In North America, the industry experienced an "historical and unexpected drop in the truck tire replacement market" (15%) and a signficant decrease in passenger and light truck tire replacement sales (7%) during the first quarter.

Passenger and light truck tire price increases are sticking at the replacement and original equipment levels in the U.S., according to Michelin. However, in the face of lower demand, commercial pricing did not stick.

Michelin says it expects the American economy to recover over the second half of the year. However, "the Group can no longer rule out the possibility of a longer-lasting North American economic slowdown which could, in turn, affect other main economic regions."

Michelin has taken "certain precautionary measures" to counteract any economic uncertainty. Its plans call for:

* sustaining price increases.

* adapting capacities directly to sales.

* tightening inventory control (Michelin reduced tire production during the first quarter).
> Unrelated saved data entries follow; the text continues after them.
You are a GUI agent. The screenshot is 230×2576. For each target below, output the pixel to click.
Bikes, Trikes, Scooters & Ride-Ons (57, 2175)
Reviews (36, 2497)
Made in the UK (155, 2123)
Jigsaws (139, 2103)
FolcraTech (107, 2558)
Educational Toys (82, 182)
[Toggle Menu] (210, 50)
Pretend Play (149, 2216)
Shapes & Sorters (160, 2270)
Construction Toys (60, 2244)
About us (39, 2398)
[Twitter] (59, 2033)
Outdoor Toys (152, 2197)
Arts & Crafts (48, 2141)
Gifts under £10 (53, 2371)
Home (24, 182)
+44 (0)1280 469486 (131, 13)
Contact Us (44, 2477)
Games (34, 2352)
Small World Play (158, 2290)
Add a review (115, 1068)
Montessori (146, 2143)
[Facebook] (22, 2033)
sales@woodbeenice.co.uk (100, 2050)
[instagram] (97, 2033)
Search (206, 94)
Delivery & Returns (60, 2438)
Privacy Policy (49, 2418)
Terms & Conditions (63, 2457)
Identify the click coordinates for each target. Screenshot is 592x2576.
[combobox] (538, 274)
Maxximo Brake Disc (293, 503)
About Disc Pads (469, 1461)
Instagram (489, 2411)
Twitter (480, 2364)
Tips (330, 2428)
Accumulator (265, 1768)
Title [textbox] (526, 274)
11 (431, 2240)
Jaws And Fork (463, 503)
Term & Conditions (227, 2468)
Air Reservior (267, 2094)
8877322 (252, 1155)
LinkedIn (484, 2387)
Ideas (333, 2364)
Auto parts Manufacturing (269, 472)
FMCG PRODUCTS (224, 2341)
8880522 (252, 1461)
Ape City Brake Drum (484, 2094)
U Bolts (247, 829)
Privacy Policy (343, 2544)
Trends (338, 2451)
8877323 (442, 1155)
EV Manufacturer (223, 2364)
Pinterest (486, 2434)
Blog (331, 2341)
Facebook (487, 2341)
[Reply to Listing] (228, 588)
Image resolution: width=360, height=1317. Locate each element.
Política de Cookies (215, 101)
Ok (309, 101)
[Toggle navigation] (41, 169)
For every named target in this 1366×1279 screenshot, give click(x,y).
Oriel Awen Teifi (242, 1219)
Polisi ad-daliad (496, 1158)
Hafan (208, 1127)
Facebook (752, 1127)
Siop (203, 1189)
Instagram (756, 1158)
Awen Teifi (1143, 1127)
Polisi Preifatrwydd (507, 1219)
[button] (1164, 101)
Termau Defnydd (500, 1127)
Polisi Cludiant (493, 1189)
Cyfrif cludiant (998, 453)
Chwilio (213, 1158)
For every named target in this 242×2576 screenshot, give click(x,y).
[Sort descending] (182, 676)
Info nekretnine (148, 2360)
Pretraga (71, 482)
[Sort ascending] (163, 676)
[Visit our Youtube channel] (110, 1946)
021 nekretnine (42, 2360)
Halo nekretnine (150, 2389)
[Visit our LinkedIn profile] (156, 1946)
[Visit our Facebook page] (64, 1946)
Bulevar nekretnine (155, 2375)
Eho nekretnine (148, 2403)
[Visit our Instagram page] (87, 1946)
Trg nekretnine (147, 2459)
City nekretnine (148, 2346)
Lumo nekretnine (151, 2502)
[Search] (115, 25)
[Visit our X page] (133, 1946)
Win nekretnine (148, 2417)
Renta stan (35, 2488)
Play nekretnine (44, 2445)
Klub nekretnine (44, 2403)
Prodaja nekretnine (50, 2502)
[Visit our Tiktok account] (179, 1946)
* tightening cost control.

* finalizing a new structural cost reduction plan in North America by the end of the first half. Michelin estimates the plan will lead to annual savings of $125 million.

Michelin says it is re-examining its 2001 corporate investment plan "in order to allow only for the implementation of investments essential to the Group's development or to the improvement of its competitiveness on a global level."

The company announced first-quarter net sales of 3.7 billion euros, up 2.8% compared to the same period last year. It experienced a 4.1% overall decline in unit volume. Its replacement tire sales volume was down 6.8% in North America, and up almost 6% in Europe.

Michelin says it still hopes to meet its medium-term goals: a volume growth 2% above the overall market's growth; a "more balanced position between Europe, North America and Asia"; and an operating margin of 10% by 2005.